Burst-dependent synaptic plasticity can coordinate learning in hierarchical circuits

  • Roughly, single-events indicate the normal feature responses of neurons, while multiple-spike bursts indicate error signals.
  • Bursts are triggered by depolarizing currents to the apical dendrites, which can be uncoupled from bottom-up event rate, which arises from perisomatic inputs / basal dendrites.
  • The fact that the two are imperfectly multiplexed is OK, as in backprop the magnitude of the error signal is modulated by the activity of the feature detector.
  • "For credit assignment in hierarchical networks, connections should obey four constraints:
    • Feedback must steer the magnitude and sign of plasticity
    • Feedback signals from higher-order areas must be multipleed with feedforward signals from lower-order areas so that credit assignment can percolate down the hierarch with minimal effect on sensory information
    • There should be some form of alignment between feedforward and feedback connections
    • Integration of credit-carrying signals should be nearly linear to avoid saturation
      • Seems it's easy to saturate the burst probability within a window of background event rate, e.g. the window is all bursts to no bursts.
  • Perisomatic inputs were short-term depressing, whereas apical dendrite synapses were short-term facilitating.
    • This is a form of filtering on burst rates?

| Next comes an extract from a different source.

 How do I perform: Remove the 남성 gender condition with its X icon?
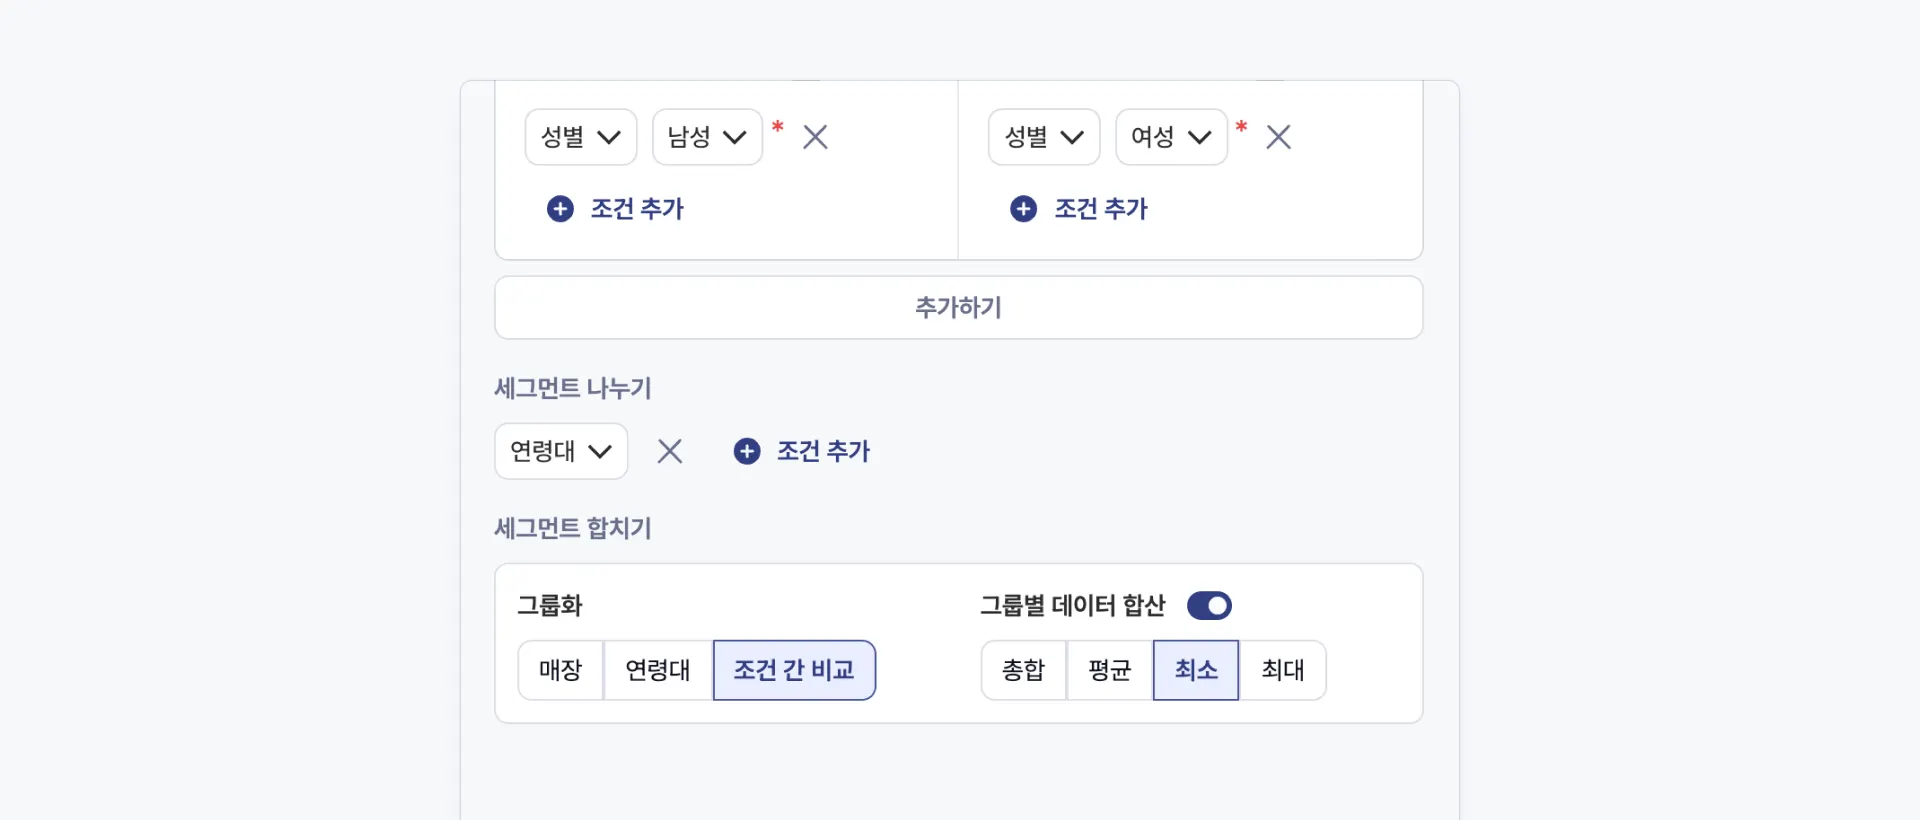pos(815,137)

E.g. the propagate better down than up?
  • They experiment with a series of models, one for solving the XOR task, and subsequent for MNIST and CIFAR.
  • The later, larger models are mean-field models, rather than biophysical neuron models, and have a few extra features:
    • Interneurons, presumably SOM neurons, are used to keep bursting within a linear regime via a 'simple' (supplementary) learning rule.
    • Feedback alignment occurs by adjusting both the feedforward and feedback weights with the same propagated error signal + weight decay.
  • The credit assignment problem, or in the case of unsupervised learning, the coordination problem, is very real: how do you change a middle-feature to improve representations in higher (and lower) levels of the hierarchy?
    • They mention that using REINFORCE on the same network was unable to find a solution.
    • Put another way: usually you need to coordinate the weight changes in a network; changing weights individually based on a global error signal (or objective function) does not readily work...
      • Though evolution seems to be quite productive at getting the settings of (very) large sets of interdependent coefficients all to be 'correct' and (sometimes) beautiful.
      • How? Why? Friston's free energy principle? Lol.